El cristal resulta ideal para que tu salón respire y sea luminoso. Su capacidad para dejar que la luz pase a través de él hará que aproveches al máximo la iluminación de la que dispongas. Una idea que puede resultarte muy útil es combinar ambos materiales en un único mueble, ya sea en una mesa, en una estantería o en un práctico mueble-bar, potenciando sus características mutuamente.

Si tienes la posibilidad de hacerlo no dudes en colocar un amplio ventanal con vistas a la ciudad, especialmente si gozas de una buena vista de la misma, de su tráfico o de alguna calle concurrida. Este truco te servirá para, a la vez que refuerzas el ambiente urbano y cosmopolita del salón, recordar la paz y la tranquilidad que estás intentando crear en la estancia, en contraste con el caos reinante fuera de ella.

Los colores apropiados
La pureza que transmitirá tu salón has de lograr conservarla a la hora de elegir los colores que lo vestirán. Para ello, lo más sencillo y efectivo es que emplees tonos neutros: blancos, negros, grises, beiges… La combinación entre ellos, además de elegante y vistosa, es muy sencilla, y te permitirá jugar con atractivos contrastes manteniendo la armonía del conjunto.

El blanco será, por norma general, el que predomine en la mezcla, facilitando la luminosidad y favoreciendo la continuidad visual. El negro es un color cada día más presente en la decoración, sobre todo en estilos vanguardistas y actuales, haciéndose prácticamente imprescindible en las grandes urbes. El gris te permitirá hacer composiciones más variadas y graduales.

Como puedes suponer, no deberás abusar del empleo del color ni de adornos o detalles innecesarios o superfluos. Un buen ejemplo es la ausencia absoluta de estampados en las actuales casas en la ciudad. Si bien éstos son de gran utilidad en el rústico o el clásico su efecto es totalmente contraproducente en aquellos hogares que desean ser muestra de puesta al día y modernidad.
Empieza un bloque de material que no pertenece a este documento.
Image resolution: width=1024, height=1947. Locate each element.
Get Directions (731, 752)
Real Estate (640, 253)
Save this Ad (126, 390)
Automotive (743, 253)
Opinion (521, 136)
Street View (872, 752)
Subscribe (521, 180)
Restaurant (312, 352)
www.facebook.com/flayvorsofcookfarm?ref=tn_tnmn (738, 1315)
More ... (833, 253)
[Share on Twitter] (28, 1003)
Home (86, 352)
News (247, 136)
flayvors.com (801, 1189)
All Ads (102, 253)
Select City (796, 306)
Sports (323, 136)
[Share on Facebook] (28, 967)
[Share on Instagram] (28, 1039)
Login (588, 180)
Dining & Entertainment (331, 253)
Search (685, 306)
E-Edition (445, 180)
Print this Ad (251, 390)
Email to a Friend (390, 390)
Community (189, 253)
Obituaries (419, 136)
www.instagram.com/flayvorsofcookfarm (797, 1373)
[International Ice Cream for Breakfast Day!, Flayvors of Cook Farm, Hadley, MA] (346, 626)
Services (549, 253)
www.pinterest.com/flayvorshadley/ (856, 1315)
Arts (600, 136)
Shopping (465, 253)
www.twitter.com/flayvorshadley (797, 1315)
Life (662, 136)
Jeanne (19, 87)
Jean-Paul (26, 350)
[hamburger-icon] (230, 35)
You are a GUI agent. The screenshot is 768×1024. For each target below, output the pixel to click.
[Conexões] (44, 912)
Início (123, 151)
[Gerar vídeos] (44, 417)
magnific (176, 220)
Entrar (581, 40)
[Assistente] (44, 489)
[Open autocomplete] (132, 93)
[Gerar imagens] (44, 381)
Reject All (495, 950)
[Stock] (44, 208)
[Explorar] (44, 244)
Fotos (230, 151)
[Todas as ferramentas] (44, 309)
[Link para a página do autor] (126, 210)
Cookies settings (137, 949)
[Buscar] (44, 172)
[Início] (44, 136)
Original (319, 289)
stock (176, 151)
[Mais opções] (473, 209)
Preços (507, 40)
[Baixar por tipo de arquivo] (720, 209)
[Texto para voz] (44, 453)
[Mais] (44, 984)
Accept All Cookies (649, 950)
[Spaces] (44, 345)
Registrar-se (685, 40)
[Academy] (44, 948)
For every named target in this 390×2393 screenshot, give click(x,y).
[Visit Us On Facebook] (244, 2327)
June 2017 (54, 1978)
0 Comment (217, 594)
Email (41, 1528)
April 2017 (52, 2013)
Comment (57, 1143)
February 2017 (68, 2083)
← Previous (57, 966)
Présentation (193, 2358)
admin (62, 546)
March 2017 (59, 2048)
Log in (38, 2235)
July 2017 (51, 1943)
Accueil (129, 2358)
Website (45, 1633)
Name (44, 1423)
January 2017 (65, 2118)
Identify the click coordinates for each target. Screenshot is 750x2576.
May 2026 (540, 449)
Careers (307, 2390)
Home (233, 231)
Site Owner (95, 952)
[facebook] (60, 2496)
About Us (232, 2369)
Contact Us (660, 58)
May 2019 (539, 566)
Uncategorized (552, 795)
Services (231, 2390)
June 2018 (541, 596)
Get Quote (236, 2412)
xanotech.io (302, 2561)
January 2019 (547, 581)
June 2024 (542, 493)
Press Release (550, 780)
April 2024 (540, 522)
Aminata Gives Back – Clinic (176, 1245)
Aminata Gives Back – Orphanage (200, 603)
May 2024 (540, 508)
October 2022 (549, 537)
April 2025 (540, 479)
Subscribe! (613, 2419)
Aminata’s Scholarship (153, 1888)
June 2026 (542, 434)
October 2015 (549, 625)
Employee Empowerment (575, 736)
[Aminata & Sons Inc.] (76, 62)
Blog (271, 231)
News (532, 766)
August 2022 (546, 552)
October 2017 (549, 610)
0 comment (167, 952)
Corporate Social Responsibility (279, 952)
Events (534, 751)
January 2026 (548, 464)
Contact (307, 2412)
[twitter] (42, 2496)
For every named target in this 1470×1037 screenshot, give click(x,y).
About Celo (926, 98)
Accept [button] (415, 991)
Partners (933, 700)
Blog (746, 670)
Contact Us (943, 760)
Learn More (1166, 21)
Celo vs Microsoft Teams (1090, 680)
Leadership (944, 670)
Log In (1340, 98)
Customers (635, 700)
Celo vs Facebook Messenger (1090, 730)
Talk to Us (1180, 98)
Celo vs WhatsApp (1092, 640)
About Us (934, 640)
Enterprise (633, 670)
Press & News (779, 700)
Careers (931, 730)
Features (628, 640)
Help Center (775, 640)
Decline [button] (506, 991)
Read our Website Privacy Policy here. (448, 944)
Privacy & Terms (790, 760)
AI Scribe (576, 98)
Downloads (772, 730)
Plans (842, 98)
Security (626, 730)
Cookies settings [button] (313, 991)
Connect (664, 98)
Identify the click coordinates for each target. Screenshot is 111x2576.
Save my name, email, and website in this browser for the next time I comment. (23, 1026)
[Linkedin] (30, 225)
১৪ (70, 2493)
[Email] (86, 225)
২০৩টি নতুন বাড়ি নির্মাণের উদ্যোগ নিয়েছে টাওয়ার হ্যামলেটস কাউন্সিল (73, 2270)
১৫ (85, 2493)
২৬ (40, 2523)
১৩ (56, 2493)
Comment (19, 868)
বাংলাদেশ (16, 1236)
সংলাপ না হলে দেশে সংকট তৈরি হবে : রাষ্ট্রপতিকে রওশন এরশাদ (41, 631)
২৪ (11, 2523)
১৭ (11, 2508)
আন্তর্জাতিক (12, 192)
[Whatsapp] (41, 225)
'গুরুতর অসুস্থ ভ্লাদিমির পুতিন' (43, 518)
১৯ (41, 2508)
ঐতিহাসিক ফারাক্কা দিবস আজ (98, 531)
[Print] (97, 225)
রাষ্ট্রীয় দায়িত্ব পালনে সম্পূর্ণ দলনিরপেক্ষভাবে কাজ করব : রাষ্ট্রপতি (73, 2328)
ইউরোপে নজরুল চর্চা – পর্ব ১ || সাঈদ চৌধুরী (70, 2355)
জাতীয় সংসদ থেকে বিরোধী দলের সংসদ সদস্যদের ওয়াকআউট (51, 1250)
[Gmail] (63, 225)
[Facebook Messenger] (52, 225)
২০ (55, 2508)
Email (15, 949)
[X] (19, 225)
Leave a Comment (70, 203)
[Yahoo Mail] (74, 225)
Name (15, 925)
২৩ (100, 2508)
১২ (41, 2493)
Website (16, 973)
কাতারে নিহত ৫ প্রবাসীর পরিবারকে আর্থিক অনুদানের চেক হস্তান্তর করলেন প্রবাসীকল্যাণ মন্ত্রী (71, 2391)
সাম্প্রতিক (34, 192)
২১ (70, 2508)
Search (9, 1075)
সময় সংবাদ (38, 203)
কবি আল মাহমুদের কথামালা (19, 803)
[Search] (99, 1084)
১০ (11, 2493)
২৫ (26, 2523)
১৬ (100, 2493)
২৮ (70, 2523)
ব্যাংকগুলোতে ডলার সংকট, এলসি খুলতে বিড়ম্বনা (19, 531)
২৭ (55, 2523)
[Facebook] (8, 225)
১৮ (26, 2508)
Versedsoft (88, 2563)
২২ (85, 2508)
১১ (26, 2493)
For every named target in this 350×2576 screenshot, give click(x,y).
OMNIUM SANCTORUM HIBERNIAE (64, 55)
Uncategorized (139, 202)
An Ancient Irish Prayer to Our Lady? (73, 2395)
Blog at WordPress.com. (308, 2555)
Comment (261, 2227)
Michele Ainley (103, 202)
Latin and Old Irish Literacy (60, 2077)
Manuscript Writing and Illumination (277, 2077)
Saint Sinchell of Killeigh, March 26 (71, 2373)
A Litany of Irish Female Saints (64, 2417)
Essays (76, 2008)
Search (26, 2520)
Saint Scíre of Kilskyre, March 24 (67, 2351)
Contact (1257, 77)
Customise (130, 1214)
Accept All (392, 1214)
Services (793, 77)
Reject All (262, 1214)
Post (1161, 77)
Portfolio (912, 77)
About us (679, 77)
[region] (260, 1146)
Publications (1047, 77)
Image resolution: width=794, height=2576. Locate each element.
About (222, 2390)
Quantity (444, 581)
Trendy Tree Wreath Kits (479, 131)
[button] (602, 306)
miércoles, 23 de mayo de 2007

Lo último en composiciones modulares para tu salón

El mobiliario de los salones modernos dista mucho de las composiciones tradicionales en las que la existencia de un gran mueble de pared, nos robaba de un sólo golpe un espacio que hoy en día explota sus posibilidades hasta el infinito. Existen viviendas ancladas aún en las líneas de estilo clásicas se las que tanto se ha abusado durante todos estos años. Ahora es el momento de plantear las cosas de otra manera.

Lo que se lleva
La imaginación en la composición de diferentes módulos es la tendencia en boga. Los pesados muebles modulares han dado paso a combinaciones mucho más ligeras en las que el color y las formas minimalistas juegan un papel fundamental. Además, el gusto del consumidor camina de la mano de las necesidades del mismo, puesto que la cantidad de vitrinas, estantes y cajones puede escogerse sin problemas.

Las maderas continúan ofreciéndote su confort y calidez, al tiempo que el lacado se coloca como el acabado preferido por la moda actual. Por otro lado, el auténtico trono de las tonalidades lo ostenta el wengé, un color oscuro y distinguido que combina de modo insuperable con paredes en burdeos y con sofás tostados.